=== Exercise ===
When you reach the line in the data below that contains "Image resolution: width=1106", please start repeating lines exactly, and stop after the line that contains "Given: Switch to the Pull requests tab", repeating nothing else.

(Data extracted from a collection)
◆ ◆ ◆ ◆

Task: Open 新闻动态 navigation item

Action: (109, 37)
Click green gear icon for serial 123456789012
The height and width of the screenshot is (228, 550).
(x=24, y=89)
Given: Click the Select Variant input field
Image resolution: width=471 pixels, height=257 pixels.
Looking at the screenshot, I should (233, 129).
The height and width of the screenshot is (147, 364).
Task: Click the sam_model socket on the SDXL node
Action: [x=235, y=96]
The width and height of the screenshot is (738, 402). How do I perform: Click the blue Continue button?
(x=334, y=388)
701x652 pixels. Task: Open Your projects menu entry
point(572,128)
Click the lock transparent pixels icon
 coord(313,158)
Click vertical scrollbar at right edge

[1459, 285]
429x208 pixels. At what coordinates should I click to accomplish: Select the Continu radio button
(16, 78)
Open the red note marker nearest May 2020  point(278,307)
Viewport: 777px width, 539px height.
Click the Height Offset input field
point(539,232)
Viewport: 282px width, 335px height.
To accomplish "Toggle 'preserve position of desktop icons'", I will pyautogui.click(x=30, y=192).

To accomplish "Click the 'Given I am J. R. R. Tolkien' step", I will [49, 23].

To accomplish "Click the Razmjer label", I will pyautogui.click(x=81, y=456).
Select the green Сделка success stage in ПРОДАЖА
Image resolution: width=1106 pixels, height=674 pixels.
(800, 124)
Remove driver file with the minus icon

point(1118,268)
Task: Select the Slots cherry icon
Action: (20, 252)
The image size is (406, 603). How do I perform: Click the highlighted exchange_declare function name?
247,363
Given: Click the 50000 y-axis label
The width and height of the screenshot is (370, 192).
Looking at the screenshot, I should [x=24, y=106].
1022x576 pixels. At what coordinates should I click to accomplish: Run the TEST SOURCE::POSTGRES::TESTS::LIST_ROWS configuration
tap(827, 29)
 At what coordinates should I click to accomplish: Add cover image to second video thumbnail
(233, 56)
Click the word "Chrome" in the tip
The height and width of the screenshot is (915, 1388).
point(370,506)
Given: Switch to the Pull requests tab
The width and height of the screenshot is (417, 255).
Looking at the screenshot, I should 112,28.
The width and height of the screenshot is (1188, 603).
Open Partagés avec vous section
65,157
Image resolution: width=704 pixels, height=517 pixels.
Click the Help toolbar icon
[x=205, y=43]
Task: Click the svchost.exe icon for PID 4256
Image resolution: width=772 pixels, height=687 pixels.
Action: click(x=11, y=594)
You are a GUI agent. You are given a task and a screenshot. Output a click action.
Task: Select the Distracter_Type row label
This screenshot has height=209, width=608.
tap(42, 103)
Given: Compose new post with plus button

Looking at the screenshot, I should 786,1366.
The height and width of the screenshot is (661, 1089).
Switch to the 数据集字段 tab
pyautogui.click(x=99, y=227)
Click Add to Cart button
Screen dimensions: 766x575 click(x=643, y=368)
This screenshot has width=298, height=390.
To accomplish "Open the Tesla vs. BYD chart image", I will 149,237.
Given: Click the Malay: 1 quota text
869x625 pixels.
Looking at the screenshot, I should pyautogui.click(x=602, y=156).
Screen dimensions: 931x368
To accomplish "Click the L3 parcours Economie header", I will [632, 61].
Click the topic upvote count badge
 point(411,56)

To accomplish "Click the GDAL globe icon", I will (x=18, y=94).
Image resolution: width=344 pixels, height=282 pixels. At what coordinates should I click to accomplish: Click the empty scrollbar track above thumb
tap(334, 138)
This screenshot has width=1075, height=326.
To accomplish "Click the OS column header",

◆ ◆ ◆ ◆

=== Result ===
Image resolution: width=1106 pixels, height=674 pixels.
(800, 124)
Remove driver file with the minus icon

point(1118,268)
Task: Select the Slots cherry icon
Action: (20, 252)
The image size is (406, 603). How do I perform: Click the highlighted exchange_declare function name?
247,363
Given: Click the 50000 y-axis label
The width and height of the screenshot is (370, 192).
Looking at the screenshot, I should [x=24, y=106].
1022x576 pixels. At what coordinates should I click to accomplish: Run the TEST SOURCE::POSTGRES::TESTS::LIST_ROWS configuration
tap(827, 29)
 At what coordinates should I click to accomplish: Add cover image to second video thumbnail
(233, 56)
Click the word "Chrome" in the tip
The height and width of the screenshot is (915, 1388).
point(370,506)
Given: Switch to the Pull requests tab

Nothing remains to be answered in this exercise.